Testo estratto

Covid / Lo studio

Post pandemia, le organizzazioni criminali mettono gli occhi sul turismo

Ammonta a 2,2 miliardi di euro la stima dei proventi delle mafie derivanti dall'infiltrazione economica nel comparto turistico italiano. Il 17% degli introiti arriva dal Nord Est

ROMA. Supera i 2,2 miliardi, di cui quasi il 40% concentrati nel Mezzogiorno, il giro d'affari della criminalità organizzata derivante dall'infiltrazione nell'economia legale del settore turistico. Lo calcola una ricerca realizzata da Demoskopika elaborando dati ufficiali o da fonti autorevoli.

Alla sola 'ndrangheta si attribuisce il 40% del giro d'affari complessivo, e sono quasi 4.500 le aziende a maggior rischio di riciclaggio associato a crisi di liquidità causata dalla pandemia. "Il turismo in ginocchio per il Covid fa gola ai sodalizi criminali", dice il presidente di Demoskopika, Raffaele Rio.

Sono sei i sistemi turistici regionali a presentare i rischi più elevati di infiltrazione criminale nel tessuto economico: Campania, Sicilia, Lazio, Calabria, Lombardia, Puglia.

Dati forniti
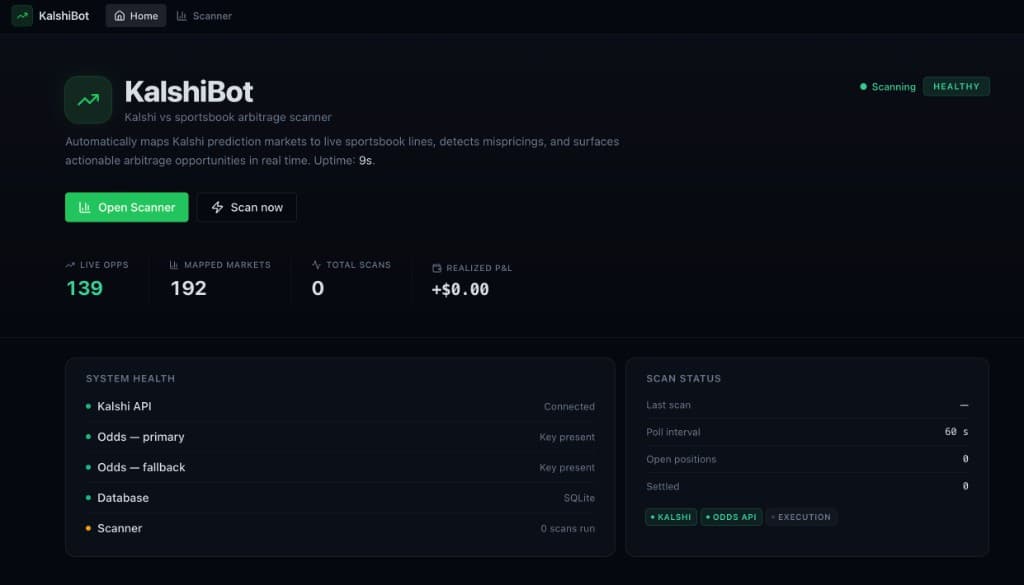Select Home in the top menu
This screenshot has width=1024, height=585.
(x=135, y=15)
* * *
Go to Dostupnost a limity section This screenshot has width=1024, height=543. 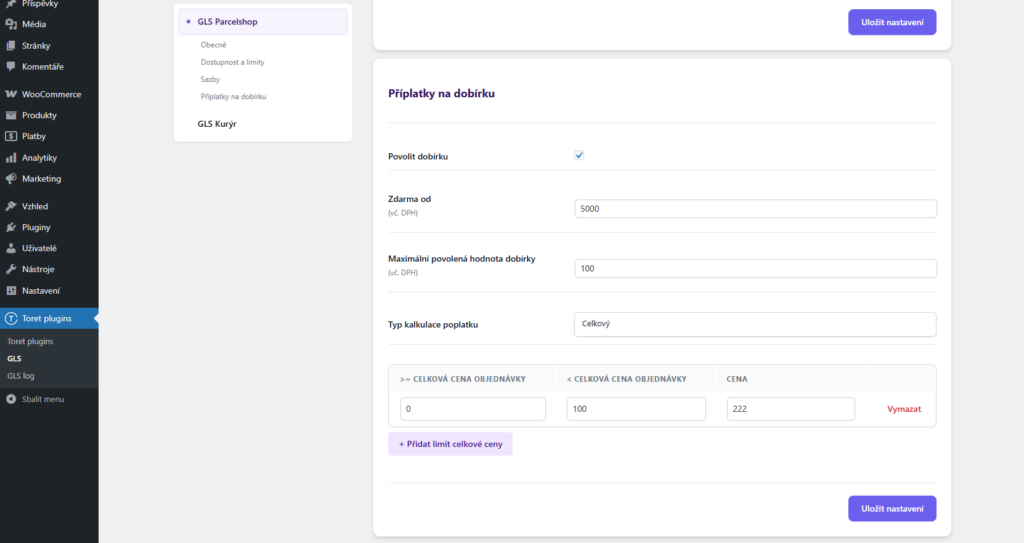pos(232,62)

Consegna
Secondo l'articolo sulle mafie nel turismo, a che cosa è associato il maggior rischio di riciclaggio per quasi 4.500 aziende? Rispondi in una o due frasi.

Risposta
Il maggior rischio di riciclaggio per quasi 4.500 aziende è associato alla crisi di liquidità causata dalla pandemia.